### Exercise goal
The records follow. Copy each one exactly.

*** Opening of Input for this task ***

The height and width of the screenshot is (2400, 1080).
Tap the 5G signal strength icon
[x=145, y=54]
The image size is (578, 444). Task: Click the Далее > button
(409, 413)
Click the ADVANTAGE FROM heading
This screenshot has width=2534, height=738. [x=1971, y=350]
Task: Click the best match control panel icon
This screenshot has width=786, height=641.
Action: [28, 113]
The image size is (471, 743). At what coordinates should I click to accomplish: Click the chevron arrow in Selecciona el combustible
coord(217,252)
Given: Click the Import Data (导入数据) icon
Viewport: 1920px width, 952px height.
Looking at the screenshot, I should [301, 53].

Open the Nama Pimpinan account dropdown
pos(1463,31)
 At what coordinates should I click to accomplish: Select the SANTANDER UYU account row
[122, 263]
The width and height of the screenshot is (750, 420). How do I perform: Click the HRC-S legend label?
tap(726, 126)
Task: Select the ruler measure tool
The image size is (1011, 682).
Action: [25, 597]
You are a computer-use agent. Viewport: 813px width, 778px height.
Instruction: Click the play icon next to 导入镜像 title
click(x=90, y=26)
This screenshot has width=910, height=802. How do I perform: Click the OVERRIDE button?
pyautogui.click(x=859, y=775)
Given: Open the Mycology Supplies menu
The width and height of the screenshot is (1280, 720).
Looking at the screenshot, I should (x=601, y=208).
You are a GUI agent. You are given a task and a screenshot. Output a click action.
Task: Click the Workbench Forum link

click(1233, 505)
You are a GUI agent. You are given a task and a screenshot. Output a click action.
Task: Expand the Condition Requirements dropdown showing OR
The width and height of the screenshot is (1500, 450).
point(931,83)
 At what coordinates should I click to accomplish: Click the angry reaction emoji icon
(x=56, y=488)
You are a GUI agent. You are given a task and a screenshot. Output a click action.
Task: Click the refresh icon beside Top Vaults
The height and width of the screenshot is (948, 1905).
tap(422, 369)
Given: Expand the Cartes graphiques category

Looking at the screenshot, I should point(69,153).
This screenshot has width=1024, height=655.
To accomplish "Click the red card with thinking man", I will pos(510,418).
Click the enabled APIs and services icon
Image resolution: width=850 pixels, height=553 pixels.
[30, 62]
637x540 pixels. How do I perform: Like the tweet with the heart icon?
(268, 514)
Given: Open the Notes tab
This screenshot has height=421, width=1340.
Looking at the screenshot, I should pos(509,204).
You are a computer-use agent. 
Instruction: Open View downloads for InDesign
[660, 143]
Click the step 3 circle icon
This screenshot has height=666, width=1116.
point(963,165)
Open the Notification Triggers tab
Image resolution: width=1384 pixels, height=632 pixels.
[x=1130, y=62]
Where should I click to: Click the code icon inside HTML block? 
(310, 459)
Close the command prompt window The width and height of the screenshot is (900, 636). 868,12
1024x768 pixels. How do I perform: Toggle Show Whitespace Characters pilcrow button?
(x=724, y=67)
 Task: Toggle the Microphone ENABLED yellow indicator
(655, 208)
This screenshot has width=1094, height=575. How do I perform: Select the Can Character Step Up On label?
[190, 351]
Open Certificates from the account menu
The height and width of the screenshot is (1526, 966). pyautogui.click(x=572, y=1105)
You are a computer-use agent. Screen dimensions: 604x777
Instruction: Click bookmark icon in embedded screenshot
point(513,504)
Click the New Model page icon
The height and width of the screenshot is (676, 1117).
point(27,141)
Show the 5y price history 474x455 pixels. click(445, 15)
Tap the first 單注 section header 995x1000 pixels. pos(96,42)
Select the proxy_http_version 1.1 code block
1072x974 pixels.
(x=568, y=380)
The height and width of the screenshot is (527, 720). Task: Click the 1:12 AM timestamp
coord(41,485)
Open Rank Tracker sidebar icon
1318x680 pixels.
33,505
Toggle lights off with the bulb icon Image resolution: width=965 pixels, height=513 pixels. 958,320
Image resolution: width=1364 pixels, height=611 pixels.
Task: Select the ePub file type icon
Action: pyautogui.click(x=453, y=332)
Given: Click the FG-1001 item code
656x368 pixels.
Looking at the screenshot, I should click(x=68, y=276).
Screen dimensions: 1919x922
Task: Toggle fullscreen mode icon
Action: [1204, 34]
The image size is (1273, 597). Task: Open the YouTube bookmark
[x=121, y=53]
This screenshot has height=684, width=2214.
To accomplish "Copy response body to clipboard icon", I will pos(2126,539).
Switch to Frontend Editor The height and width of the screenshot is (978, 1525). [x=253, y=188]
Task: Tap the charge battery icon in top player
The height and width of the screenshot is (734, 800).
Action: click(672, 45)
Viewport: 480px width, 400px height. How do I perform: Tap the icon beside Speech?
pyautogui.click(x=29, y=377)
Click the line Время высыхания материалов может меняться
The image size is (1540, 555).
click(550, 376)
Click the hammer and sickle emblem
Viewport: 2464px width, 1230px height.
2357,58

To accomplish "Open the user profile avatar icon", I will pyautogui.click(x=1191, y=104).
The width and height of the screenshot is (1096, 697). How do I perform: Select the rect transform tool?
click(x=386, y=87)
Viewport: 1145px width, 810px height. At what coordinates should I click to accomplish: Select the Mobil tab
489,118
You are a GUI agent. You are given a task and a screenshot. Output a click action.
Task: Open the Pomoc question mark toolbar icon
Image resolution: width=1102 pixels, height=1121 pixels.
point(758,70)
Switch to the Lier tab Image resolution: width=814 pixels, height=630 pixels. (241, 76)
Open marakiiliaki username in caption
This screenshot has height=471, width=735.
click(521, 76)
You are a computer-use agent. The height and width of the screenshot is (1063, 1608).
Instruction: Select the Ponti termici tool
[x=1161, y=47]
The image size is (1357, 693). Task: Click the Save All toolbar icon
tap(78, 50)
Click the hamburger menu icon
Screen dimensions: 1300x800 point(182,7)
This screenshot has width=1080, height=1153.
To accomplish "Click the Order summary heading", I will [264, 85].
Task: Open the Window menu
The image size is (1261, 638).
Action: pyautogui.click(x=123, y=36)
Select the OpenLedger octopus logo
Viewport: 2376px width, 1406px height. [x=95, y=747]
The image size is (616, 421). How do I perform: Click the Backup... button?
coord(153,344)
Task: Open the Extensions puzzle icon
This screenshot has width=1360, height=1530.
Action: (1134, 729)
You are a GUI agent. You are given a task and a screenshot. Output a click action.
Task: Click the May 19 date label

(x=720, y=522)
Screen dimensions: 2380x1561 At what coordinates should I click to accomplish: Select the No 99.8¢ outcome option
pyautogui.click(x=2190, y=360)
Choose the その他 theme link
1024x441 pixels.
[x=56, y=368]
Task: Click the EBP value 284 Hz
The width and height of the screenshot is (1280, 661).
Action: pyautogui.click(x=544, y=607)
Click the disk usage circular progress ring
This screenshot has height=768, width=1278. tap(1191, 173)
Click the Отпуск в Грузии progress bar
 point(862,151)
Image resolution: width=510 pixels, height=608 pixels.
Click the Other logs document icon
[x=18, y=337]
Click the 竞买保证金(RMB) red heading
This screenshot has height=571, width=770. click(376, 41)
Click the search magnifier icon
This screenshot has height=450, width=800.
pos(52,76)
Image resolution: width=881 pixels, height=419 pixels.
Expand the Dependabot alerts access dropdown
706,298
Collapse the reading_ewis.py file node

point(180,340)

*** Close of Input for this task ***

### Reply
The height and width of the screenshot is (2400, 1080).
Tap the 5G signal strength icon
[x=145, y=54]
The image size is (578, 444). Task: Click the Далее > button
(409, 413)
Click the ADVANTAGE FROM heading
This screenshot has width=2534, height=738. [x=1971, y=350]
Task: Click the best match control panel icon
This screenshot has width=786, height=641.
Action: [28, 113]
The image size is (471, 743). At what coordinates should I click to accomplish: Click the chevron arrow in Selecciona el combustible
coord(217,252)
Given: Click the Import Data (导入数据) icon
Viewport: 1920px width, 952px height.
Looking at the screenshot, I should [301, 53].

Open the Nama Pimpinan account dropdown
pos(1463,31)
 At what coordinates should I click to accomplish: Select the SANTANDER UYU account row
[122, 263]
The width and height of the screenshot is (750, 420). How do I perform: Click the HRC-S legend label?
tap(726, 126)
Task: Select the ruler measure tool
The image size is (1011, 682).
Action: [25, 597]
You are a computer-use agent. Viewport: 813px width, 778px height.
Instruction: Click the play icon next to 导入镜像 title
click(x=90, y=26)
This screenshot has width=910, height=802. How do I perform: Click the OVERRIDE button?
pyautogui.click(x=859, y=775)
Given: Open the Mycology Supplies menu
The width and height of the screenshot is (1280, 720).
Looking at the screenshot, I should (x=601, y=208).
You are a GUI agent. You are given a task and a screenshot. Output a click action.
Task: Click the Workbench Forum link

click(1233, 505)
You are a GUI agent. You are given a task and a screenshot. Output a click action.
Task: Expand the Condition Requirements dropdown showing OR
The width and height of the screenshot is (1500, 450).
point(931,83)
 At what coordinates should I click to accomplish: Click the angry reaction emoji icon
(x=56, y=488)
You are a GUI agent. You are given a task and a screenshot. Output a click action.
Task: Click the refresh icon beside Top Vaults
The height and width of the screenshot is (948, 1905).
tap(422, 369)
Given: Expand the Cartes graphiques category

Looking at the screenshot, I should point(69,153).
This screenshot has width=1024, height=655.
To accomplish "Click the red card with thinking man", I will pos(510,418).
Click the enabled APIs and services icon
Image resolution: width=850 pixels, height=553 pixels.
[30, 62]
637x540 pixels. How do I perform: Like the tweet with the heart icon?
(268, 514)
Given: Open the Notes tab
This screenshot has height=421, width=1340.
Looking at the screenshot, I should pos(509,204).
You are a computer-use agent. 
Instruction: Open View downloads for InDesign
[660, 143]
Click the step 3 circle icon
This screenshot has height=666, width=1116.
point(963,165)
Open the Notification Triggers tab
Image resolution: width=1384 pixels, height=632 pixels.
[x=1130, y=62]
Where should I click to: Click the code icon inside HTML block? 
(310, 459)
Close the command prompt window The width and height of the screenshot is (900, 636). 868,12
1024x768 pixels. How do I perform: Toggle Show Whitespace Characters pilcrow button?
(x=724, y=67)
 Task: Toggle the Microphone ENABLED yellow indicator
(655, 208)
This screenshot has width=1094, height=575. How do I perform: Select the Can Character Step Up On label?
[190, 351]
Open Certificates from the account menu
The height and width of the screenshot is (1526, 966). pyautogui.click(x=572, y=1105)
You are a computer-use agent. Screen dimensions: 604x777
Instruction: Click bookmark icon in embedded screenshot
point(513,504)
Click the New Model page icon
The height and width of the screenshot is (676, 1117).
point(27,141)
Show the 5y price history 474x455 pixels. click(445, 15)
Tap the first 單注 section header 995x1000 pixels. pos(96,42)
Select the proxy_http_version 1.1 code block
1072x974 pixels.
(x=568, y=380)
The height and width of the screenshot is (527, 720). Task: Click the 1:12 AM timestamp
coord(41,485)
Open Rank Tracker sidebar icon
1318x680 pixels.
33,505
Toggle lights off with the bulb icon Image resolution: width=965 pixels, height=513 pixels. 958,320
Image resolution: width=1364 pixels, height=611 pixels.
Task: Select the ePub file type icon
Action: pyautogui.click(x=453, y=332)
Given: Click the FG-1001 item code
656x368 pixels.
Looking at the screenshot, I should click(x=68, y=276).
Screen dimensions: 1919x922
Task: Toggle fullscreen mode icon
Action: [1204, 34]
The image size is (1273, 597). Task: Open the YouTube bookmark
[x=121, y=53]
This screenshot has height=684, width=2214.
To accomplish "Copy response body to clipboard icon", I will pos(2126,539).
Switch to Frontend Editor The height and width of the screenshot is (978, 1525). [x=253, y=188]
Task: Tap the charge battery icon in top player
The height and width of the screenshot is (734, 800).
Action: click(672, 45)
Viewport: 480px width, 400px height. How do I perform: Tap the icon beside Speech?
pyautogui.click(x=29, y=377)
Click the line Время высыхания материалов может меняться
The image size is (1540, 555).
click(550, 376)
Click the hammer and sickle emblem
Viewport: 2464px width, 1230px height.
2357,58

To accomplish "Open the user profile avatar icon", I will pyautogui.click(x=1191, y=104).
The width and height of the screenshot is (1096, 697). How do I perform: Select the rect transform tool?
click(x=386, y=87)
Viewport: 1145px width, 810px height. At what coordinates should I click to accomplish: Select the Mobil tab
489,118
You are a GUI agent. You are given a task and a screenshot. Output a click action.
Task: Open the Pomoc question mark toolbar icon
Image resolution: width=1102 pixels, height=1121 pixels.
point(758,70)
Switch to the Lier tab Image resolution: width=814 pixels, height=630 pixels. (241, 76)
Open marakiiliaki username in caption
This screenshot has height=471, width=735.
click(521, 76)
You are a computer-use agent. The height and width of the screenshot is (1063, 1608).
Instruction: Select the Ponti termici tool
[x=1161, y=47]
The image size is (1357, 693). Task: Click the Save All toolbar icon
tap(78, 50)
Click the hamburger menu icon
Screen dimensions: 1300x800 point(182,7)
This screenshot has width=1080, height=1153.
To accomplish "Click the Order summary heading", I will [264, 85].
Task: Open the Window menu
The image size is (1261, 638).
Action: pyautogui.click(x=123, y=36)
Select the OpenLedger octopus logo
Viewport: 2376px width, 1406px height. [x=95, y=747]
The image size is (616, 421). How do I perform: Click the Backup... button?
coord(153,344)
Task: Open the Extensions puzzle icon
This screenshot has width=1360, height=1530.
Action: (1134, 729)
You are a GUI agent. You are given a task and a screenshot. Output a click action.
Task: Click the May 19 date label

(x=720, y=522)
Screen dimensions: 2380x1561 At what coordinates should I click to accomplish: Select the No 99.8¢ outcome option
pyautogui.click(x=2190, y=360)
Choose the その他 theme link
1024x441 pixels.
[x=56, y=368]
Task: Click the EBP value 284 Hz
The width and height of the screenshot is (1280, 661).
Action: pyautogui.click(x=544, y=607)
Click the disk usage circular progress ring
This screenshot has height=768, width=1278. tap(1191, 173)
Click the Отпуск в Грузии progress bar
 point(862,151)
Image resolution: width=510 pixels, height=608 pixels.
Click the Other logs document icon
[x=18, y=337]
Click the 竞买保证金(RMB) red heading
This screenshot has height=571, width=770. click(376, 41)
Click the search magnifier icon
This screenshot has height=450, width=800.
pos(52,76)
Image resolution: width=881 pixels, height=419 pixels.
Expand the Dependabot alerts access dropdown
706,298
Collapse the reading_ewis.py file node

point(180,340)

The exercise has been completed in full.